What then shall we say to this? We thank God for Keith, for the life of one who answered that call, who preached that gospel, who shared already in his praying and preaching the strange Spirit-filled glory. We thank God, with Keith, for Jesus himself, his death under the weight of sin’s condemnation and his inheritance of the whole world as his domain. And we thank God for allowing us not only to hear fromKeith’s lips but to know in his personal life and his pastoral ministry such a rich measure of the quality which Paul celebrates at the end of the chapter. Those whom he justified, he also glorified; and now we find that ‘justice’ and ‘glory’ are themselves alternative names for love. So who shall separate us from that love? In all things we are more than conquerors through him who loved us. For I am sure, as Keith was sure, as please God we all of us here are sure, that neither death, nor life, nor angels, nor principalities, nor things present, nor things to come, nor powers, nor height, nor depth, nor anything else in all creation, will be able to separate us from the love of God in Christ Jesus our Lord. Alleluia! Amen.
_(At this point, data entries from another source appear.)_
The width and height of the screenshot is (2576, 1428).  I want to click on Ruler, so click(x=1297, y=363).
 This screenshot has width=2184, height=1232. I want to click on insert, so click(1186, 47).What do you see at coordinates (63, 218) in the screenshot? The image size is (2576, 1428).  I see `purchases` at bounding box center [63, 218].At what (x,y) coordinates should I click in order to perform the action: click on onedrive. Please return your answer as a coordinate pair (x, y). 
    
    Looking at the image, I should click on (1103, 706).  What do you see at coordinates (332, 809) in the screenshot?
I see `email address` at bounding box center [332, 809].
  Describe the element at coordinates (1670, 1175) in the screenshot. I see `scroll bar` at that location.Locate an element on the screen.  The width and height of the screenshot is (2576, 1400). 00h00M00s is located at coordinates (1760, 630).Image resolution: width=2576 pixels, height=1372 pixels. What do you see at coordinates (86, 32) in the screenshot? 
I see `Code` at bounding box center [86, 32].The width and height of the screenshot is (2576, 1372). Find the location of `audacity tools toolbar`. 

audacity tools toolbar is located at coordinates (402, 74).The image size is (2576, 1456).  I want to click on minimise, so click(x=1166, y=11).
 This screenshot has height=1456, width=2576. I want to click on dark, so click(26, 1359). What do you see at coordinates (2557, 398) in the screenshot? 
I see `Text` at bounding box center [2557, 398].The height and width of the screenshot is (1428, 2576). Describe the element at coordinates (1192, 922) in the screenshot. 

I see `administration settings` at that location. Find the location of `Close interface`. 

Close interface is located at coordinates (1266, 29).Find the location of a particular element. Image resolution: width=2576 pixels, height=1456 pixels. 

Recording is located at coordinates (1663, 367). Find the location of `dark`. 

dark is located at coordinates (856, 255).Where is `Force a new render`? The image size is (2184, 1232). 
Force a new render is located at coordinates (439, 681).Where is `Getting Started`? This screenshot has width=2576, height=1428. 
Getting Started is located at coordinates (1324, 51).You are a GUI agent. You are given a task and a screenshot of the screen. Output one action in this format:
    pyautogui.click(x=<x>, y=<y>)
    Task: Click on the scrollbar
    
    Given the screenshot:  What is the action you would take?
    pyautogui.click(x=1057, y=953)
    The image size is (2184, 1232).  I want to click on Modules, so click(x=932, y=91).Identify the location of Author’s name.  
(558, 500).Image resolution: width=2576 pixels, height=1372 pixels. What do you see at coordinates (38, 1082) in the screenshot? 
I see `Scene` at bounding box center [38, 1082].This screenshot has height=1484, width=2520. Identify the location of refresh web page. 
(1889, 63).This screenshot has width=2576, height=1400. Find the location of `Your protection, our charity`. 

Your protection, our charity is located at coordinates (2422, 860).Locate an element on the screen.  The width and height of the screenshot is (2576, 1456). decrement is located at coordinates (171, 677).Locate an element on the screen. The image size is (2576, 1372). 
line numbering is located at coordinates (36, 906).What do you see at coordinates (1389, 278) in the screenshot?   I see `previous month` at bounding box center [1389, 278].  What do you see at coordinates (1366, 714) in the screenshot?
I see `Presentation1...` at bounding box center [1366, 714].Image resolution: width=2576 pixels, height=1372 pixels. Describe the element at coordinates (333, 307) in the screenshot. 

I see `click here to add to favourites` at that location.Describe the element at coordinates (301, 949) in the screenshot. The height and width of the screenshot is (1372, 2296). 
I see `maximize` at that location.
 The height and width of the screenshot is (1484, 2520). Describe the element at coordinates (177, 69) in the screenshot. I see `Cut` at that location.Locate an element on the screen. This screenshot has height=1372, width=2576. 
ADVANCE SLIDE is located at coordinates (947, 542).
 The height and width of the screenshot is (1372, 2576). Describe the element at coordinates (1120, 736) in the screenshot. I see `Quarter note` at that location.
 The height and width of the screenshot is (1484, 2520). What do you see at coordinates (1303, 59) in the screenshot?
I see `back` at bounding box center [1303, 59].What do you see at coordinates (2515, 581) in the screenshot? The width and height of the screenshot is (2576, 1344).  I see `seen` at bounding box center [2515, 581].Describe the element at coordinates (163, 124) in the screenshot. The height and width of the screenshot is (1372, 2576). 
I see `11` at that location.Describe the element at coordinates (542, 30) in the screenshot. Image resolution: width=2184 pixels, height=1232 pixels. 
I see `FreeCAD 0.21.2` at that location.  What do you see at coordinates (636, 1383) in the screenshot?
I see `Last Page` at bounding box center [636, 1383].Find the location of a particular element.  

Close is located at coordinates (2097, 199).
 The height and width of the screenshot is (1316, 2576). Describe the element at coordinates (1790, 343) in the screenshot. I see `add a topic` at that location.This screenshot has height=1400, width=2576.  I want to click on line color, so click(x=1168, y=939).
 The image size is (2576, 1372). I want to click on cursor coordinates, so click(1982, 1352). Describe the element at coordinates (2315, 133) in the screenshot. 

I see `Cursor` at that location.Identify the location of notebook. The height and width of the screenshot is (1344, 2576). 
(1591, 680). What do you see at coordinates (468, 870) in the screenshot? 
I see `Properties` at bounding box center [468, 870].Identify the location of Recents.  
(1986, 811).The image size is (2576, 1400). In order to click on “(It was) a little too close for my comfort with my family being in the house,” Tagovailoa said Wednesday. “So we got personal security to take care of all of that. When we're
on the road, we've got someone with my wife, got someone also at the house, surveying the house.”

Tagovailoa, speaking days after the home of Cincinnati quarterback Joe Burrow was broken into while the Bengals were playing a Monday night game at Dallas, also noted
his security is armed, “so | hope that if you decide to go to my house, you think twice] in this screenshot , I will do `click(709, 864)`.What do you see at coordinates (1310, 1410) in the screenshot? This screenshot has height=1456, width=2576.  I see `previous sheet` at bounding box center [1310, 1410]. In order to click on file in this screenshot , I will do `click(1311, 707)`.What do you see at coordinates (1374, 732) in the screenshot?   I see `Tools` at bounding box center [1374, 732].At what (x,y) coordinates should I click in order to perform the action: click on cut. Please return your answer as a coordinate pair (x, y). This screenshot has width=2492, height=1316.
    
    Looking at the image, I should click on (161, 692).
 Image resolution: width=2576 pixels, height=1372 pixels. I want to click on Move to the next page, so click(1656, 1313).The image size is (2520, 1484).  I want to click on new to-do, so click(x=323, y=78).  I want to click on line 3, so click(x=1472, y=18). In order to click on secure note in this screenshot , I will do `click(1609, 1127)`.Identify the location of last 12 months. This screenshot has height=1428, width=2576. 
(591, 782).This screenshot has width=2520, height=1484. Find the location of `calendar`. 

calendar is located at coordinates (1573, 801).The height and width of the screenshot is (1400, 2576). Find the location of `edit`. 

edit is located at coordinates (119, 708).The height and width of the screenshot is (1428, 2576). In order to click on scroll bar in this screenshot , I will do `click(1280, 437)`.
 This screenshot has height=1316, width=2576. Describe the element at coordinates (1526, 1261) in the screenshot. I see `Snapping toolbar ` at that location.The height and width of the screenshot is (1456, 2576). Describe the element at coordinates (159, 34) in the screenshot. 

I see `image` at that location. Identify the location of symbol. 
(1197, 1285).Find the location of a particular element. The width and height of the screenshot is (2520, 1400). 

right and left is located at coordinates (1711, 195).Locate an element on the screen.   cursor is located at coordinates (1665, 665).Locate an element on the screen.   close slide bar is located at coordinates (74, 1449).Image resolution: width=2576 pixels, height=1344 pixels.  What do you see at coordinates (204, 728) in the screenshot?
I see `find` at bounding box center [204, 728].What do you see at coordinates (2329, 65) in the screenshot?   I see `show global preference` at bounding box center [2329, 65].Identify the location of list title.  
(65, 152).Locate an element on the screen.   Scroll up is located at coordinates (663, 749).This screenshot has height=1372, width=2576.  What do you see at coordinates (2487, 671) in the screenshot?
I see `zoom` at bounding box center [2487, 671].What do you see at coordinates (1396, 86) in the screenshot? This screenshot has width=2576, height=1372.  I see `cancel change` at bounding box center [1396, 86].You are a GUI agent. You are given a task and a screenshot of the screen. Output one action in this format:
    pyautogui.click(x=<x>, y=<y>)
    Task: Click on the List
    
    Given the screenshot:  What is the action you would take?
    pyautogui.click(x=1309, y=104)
Keith Weston was Rector of St Ebbe’s Church, Oxford in the 1960s and 1970s when Maggie and I lived there. He took our wedding, and baptized our first child. He was a wonderful, cheerful, wise, prayerful pastor, preacher and friend. When he had a heart attack, over ten years ago, he made preparations for his funeral and invited me to preach at it. Happily he recovered and lived much longer than he then thought, but the family insisted that the invitation still stood. It was an honour and delight to do it.